The bootstrap class loader is a built-in class loader used to load the base classes that are intimately associated with a JVM implementation and are essential to its functioning (such as classes of the java.lang. *packages). Every program has a bootstrap loader. The bootstrap loader always retrieves the binary representation of classes from the same location (rt. jar, in the case of Sun's HotSpot implementation of the JVM). Further, the bootstrap loader never delegates the resolution of symbolic references. Thus, symbolic references from classes defined by the bootstrap loader always resolve to the same binary representations (which for a given installation of the Java Platform never change), and therefore, to the same runtime representations.
In addition to the three platform-defined class loaders (bootstrap, extension, and system class loaders), each program may create additional class loaders and define their behavior. In general, there is no guarantee that two non-bootstrap class loaders can resolve the same class name to the same class runtime representation for a given class name.
Applications written in JAVA can be executed as “isolates.” Isolates are abstract run-time constructs that represent applications (programs) that execute independently from each other. Each isolate has its own private memory area which that isolate, and no other application, can access. For each isolate, the JAVA runtime environment prevents applications other than that isolate from accessing that isolate's data. Isolates run independently of each other.
The features of the Java programming language make sharing across applications difficult and require more than the ability to allocate objects in a memory area shared between isolated applications.

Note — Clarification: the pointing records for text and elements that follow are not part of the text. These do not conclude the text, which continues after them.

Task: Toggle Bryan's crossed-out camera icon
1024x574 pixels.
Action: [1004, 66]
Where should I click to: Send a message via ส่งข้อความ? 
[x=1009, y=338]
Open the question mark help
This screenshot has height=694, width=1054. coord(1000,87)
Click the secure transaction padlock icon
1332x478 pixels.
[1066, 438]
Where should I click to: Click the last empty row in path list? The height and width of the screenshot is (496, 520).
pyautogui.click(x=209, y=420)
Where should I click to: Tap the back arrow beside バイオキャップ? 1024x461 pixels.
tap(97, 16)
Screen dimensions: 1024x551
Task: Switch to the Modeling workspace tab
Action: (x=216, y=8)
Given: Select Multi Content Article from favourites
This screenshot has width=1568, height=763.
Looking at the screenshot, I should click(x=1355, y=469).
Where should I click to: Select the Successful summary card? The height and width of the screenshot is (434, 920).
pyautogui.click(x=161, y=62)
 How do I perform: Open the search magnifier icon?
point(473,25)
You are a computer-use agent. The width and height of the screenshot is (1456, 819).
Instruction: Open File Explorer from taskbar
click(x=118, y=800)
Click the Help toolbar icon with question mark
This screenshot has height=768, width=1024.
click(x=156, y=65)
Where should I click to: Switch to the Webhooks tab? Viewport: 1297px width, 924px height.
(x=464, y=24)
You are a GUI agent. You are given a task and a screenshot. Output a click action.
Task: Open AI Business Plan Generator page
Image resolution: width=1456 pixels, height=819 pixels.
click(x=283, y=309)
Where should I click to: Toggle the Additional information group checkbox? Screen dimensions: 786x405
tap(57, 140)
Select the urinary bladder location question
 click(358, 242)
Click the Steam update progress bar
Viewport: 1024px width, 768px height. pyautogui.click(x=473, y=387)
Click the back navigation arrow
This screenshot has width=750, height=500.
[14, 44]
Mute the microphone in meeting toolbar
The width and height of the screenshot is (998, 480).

Theoretically, a first isolate might be designed to create an object in a designated memory area that is shareable between isolates. The class type of the object would be defined by a class loader created by the first isolate, therefore both the class loader and the runtime representation of the class type would reside in a memory area private to the first isolate, and the first isolate would be able to understand and use the object stored in the designated memory area. Unfortunately, even if a second isolate could obtain a reference to the object that was stored in the designated memory area, the second isolate would not be able to use the object without first understanding the object's type. The second isolate would be unable to understand the object's type without accessing the object's type runtime representation or invoking the class loader that defined the object's type if symbolic links are unresolved. Because both of these are located in memory areas private to the first isolate (in particular, its heap), the second isolate cannot use the object created by the first one.
Even if the second isolate were somehow permitted to access the first isolate's private memory area where the object type representation is stored, the second isolate would be unable to do so unless the first isolate was still executing at the time that the second isolate needed to access the object in the designated memory area. If the first isolate were to create the object in the designated memory area and then terminate, leaving the object in the designated memory area, other applications would have no means of understanding that object's type after the first isolate's termination. When an application terminates, the class loaders privately defined by that application vanish. The inability of any application to use an object created by another application except while that other application is still executing would be intolerably restrictive in most cases.